### Given task 1
Reproduce the passage of the risk disclosure starting at "As a result, our" and ending at "be significantly reduced.".
### Given task 2
According to the risk disclosure, which courts have not interpreted the terms of many open source software licenses?

Start Quoted text

As a result, our products may quickly become obsolete and unmarketable. Our
future success will depend on our ability to adapt to technological advances,
anticipate customer demands, develop new products and enhance our current
products on a timely and cost-effective basis. Further, our products must remain
competitive with those of other companies with substantially greater resources.
We may experience technical or other difficulties that could delay or prevent
the development, introduction or marketing of new products or enhanced versions
of existing products. Also, we may not be able to adapt new or enhanced services
to emerging industry standards, and our new products may not be favorably
received.
Unless
we can establish broad market acceptance of our current products, our potential
revenues may be significantly reduced.
We
expect that a substantial portion of our future revenue will be derived from the
sale of our software products. We expect that these product offerings and their
extensions and derivatives will account for a majority of our revenue for the
foreseeable future. Broad market acceptance of our software products is,
therefore, critical to our future success and our ability to continue to
generate revenues. Failure to achieve broad market acceptance of our software
products as a result of competition, technological change, or otherwise, would
significantly harm our business. Our future financial performance will depend
primarily on the continued market acceptance of our current software product
offerings and on the development, introduction and market acceptance of any
future enhancements. There can be no assurance that we will be successful in
marketing our current product offerings or any new product offerings,
applications or enhancements, and any failure to do so would significantly harm
our business.
Our
use of open source software could impose limitations on our ability to
commercialize our products.
We
incorporate open source software into our products. Although we closely monitor
our use of open source software, the terms of many open source software licenses
have not been interpreted by U.S. courts, and there is a risk that such licenses
could be construed in a manner that could impose unanticipated conditions or
restrictions on our ability to sell our products. In such event, we could be
required to make our proprietary software generally available to third parties,
including competitors, at no cost, to seek licenses from third parties to
continue offering our products, to re-engineer our products or to discontinue
the sale of our products in the event re-engineering cannot be accomplished on a
timely basis or at all, any of which could adversely affect our revenues and
operating expenses.

End Quoted text
Start Stored data

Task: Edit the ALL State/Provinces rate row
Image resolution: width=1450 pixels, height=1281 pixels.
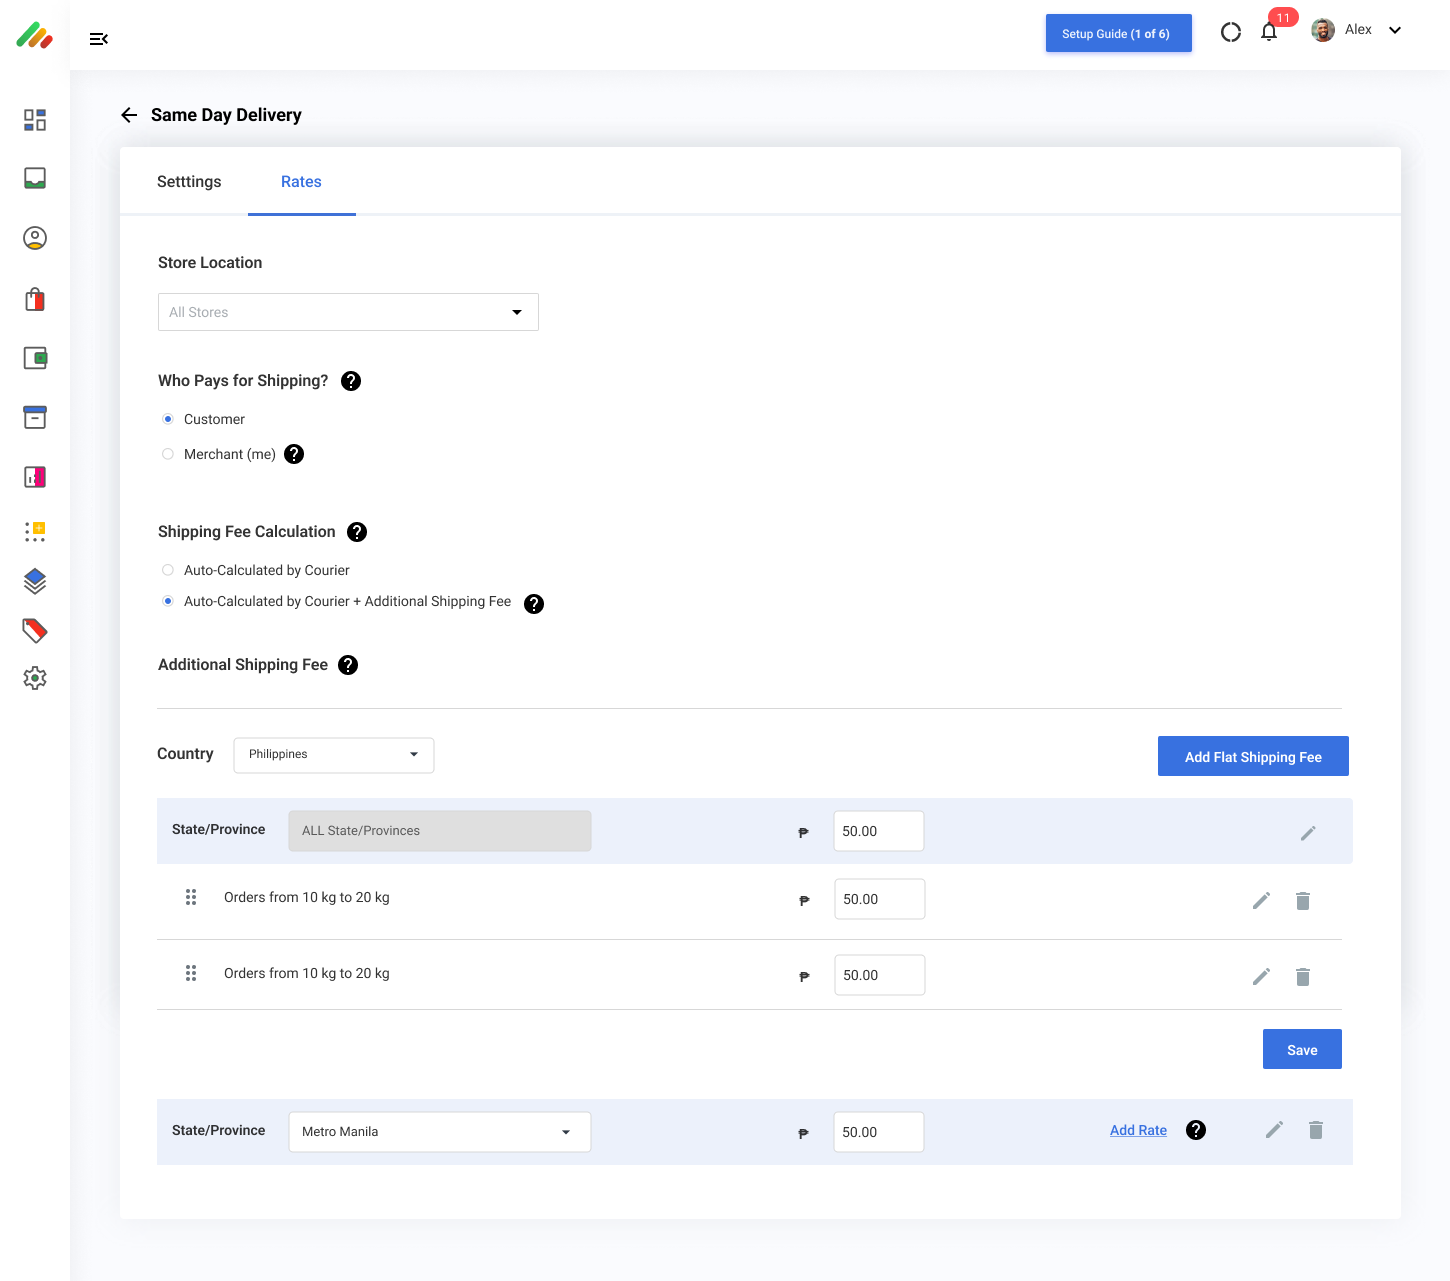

End Stored data

### Expected answer 1
As a result, our products may quickly become obsolete and unmarketable. Our
future success will depend on our ability to adapt to technological advances,
anticipate customer demands, develop new products and enhance our current
products on a timely and cost-effective basis. Further, our products must remain
competitive with those of other companies with substantially greater resources.
We may experience technical or other difficulties that could delay or prevent
the development, introduction or marketing of new products or enhanced versions
of existing products. Also, we may not be able to adapt new or enhanced services
to emerging industry standards, and our new products may not be favorably
received.
Unless
we can establish broad market acceptance of our current products, our potential
revenues may be significantly reduced.

### Expected answer 2
U.S. courts.